Gadis Kecil di Atas Kereta
Naik kereta Jogja – Bandung kali ini tak sama seperti masa-masa dulu. Bukan kali ini saja sebenarnya. Suasana hening, tidak berisik dengan orang berbincang atau bercanda dengan sesama mereka, meskipun sesekali diselai dengan suara serak-serak parau yang parah, seperti sedang menirukan lagu yang didengarkan melalui gigi biru. Keras menghentak membuat saya tersentak.

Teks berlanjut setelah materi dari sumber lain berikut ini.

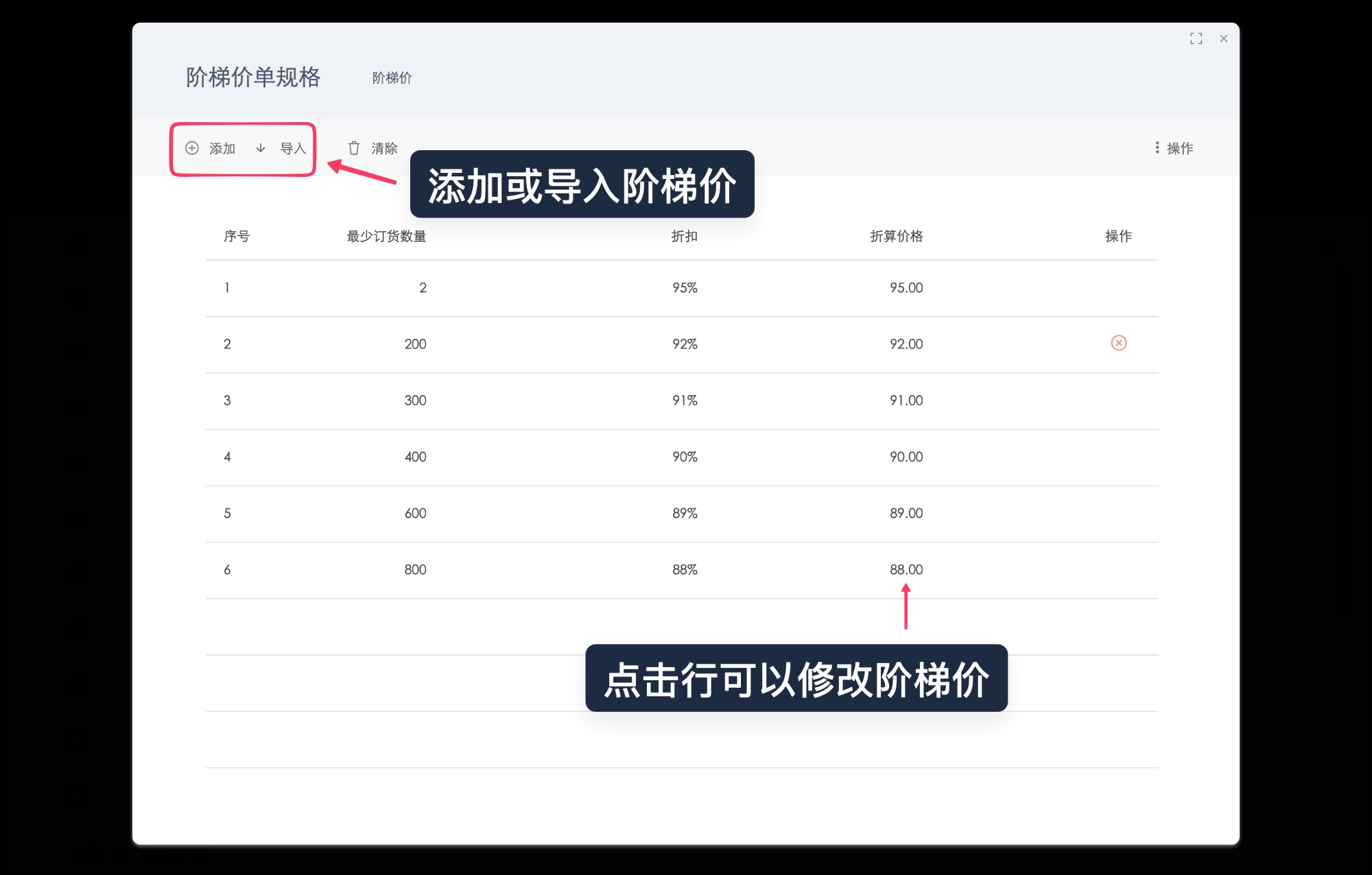Click the plus icon to add a tier
The width and height of the screenshot is (1372, 875).
click(x=193, y=148)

Seorang ibu setengah baya, sepertinya lebih tua dibandingkan saya (padahal saya pun sudah beranjak tua) sepertinya tak sadar ia membuat kejutan bagi orang-orang sekitarnya….
Tetapi suara mengejutkan itu memang tidak mengganggu sama sekali bagi mereka yang juga sedang sibuk mendengarkan piranti gigi biru di kedua telinganya, meskipun gigi biru itu berwarna hitam atau putih.
Berhenti di sebuah stasiun, seorang ibu naik beserta beberapa orang anak bersamanya. Beda-beda usia. Anak gadisnya yang masih kecil, kira-kira kelas 1 atau 2 SD duduk di sebelah saya. Sebentar canggung, kemudian segera tenggelam dengan benda kecil di genggamannya. Asyik bermain game.
Saya sejenak memperhatikan gadis kecil ini. Beberapa kali saya sengaja melihat ke arah smartphone yang ia pegang. Rupanya ia segera merasa. Ia kemudian melihat ke arah saya. Sejenak memperhatikan apa saya lakukan, kemudian ia menutup HP-nya, meletakkan di sampingnya dalam keadaan ia pegang dengan layer menghadap ke kursi. Ini menandakan bahwa anak ini tidak sampai –semoga bukan belum sampai—ke taraf kecanduan.
Ia kemudian berjalan menuju ibunya yang sedang khusyuk membaca Al-Qur’an, meminta makanan dan kemudian ia kembali ke kursi di sebelah saya dengan sekantong macaroni goreng.
Tak bertahan lama. Sesudah sekitar 30 menit tidak memainkan HP yang sepertinya sudah menjadi miliknya, gadis mungil itu pun segera membuka perangkat cerdas yang apabila kita tidak tepat memakainya justru menggerogoti kecerdasan kita itu. Ia pun segera membuka Instagram, menonton reel dan memberikan like di antara berbagai reel yang tidak sedikit di antaranya memilukan jika dikaitkan dengan upaya mendidik anak.
Ibunya masih tilawah. Alhamdulillah. Dan anaknya sudah tenggelam dengan social media.
Jangan-jangan di antara yang like unggahan saya adalah anak-anak sesuai gadis mungil itu. Usia 7 atau 8 tahun.
Jadi teringat dengan istri saya semata wayang. Sebelum berangkat, istri saya berpesan agar menuliskan beberapa hal penting berkait dengan literasi digital. Sesaat sesudah kereta berangkat, saya segera menulis. Tanpa akses internet di laptop, ternyata menulis tentang literasi digital lebih lancar dibandingkan ketika ada kesempatan berselancar di dunia maya.